Summary: Red light therapy and infrared sauna are often grouped together, but their effects on the body are fundamentally different. Red light therapy is non-thermal and focused on cellular signaling, while infrared sauna elevates core temperature to create a controlled heat stress response. This guide explains how they differ and how to structure sessions based on your goals.
What’s the Difference Between Red Light Therapy and Infrared Sauna?
Although both fall within the infrared portion of the electromagnetic spectrum, they rely on different wavelengths and produce different biological effects.
Red light therapy uses visible red and near-infrared light to support cellular function without intentionally raising core temperature, while infrared sauna primarily uses long-wave infrared energy to elevate body temperature and create a controlled heat stress response.
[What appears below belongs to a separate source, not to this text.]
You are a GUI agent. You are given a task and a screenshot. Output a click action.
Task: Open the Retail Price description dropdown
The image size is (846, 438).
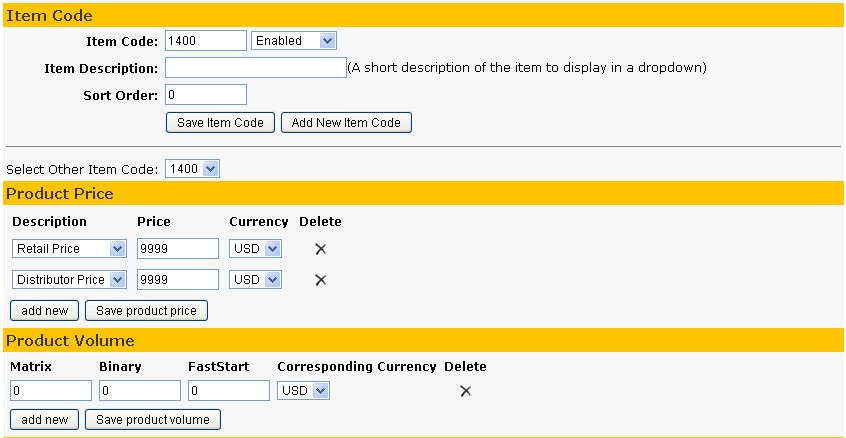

This distinction helps clarify when and how each may be used.
Red Light Therapy Is Non-Thermal Photobiomodulation
Red light therapy uses specific wavelengths of red and near-infrared light, most commonly in the 600 to 700 nanometer and 800 to 1100 nanometer ranges, where much of the clinical photobiomodulation research has been concentrated [1]. These wavelengths are absorbed by cellular chromophores, including cytochrome c oxidase within the mitochondria, and have been studied for their role in supporting ATP production and influencing cellular signaling pathways.
Photobiomodulation is considered non-thermal by definition, meaning its primary biological effects are driven by light-tissue interactions rather than bulk heating of tissue. Mild surface warmth can occur as a natural byproduct of light absorption, but treatments are delivered within controlled parameters where heat is not relied upon as the therapeutic driver.
Infrared Sauna Uses Heat for Hyperthermic Conditioning
Infrared sauna works by elevating core body temperature through far-infrared emitters that transfer heat to the body. Most carbon-panel infrared saunas primarily emit long-wave far infrared energy, commonly described as falling roughly within the 3 to 25 micron range, with much of the output concentrated in the mid portion of that band. These longer wavelengths are largely absorbed by water in the superficial layers of the skin and converted into heat rather than driving cellular photochemical reactions.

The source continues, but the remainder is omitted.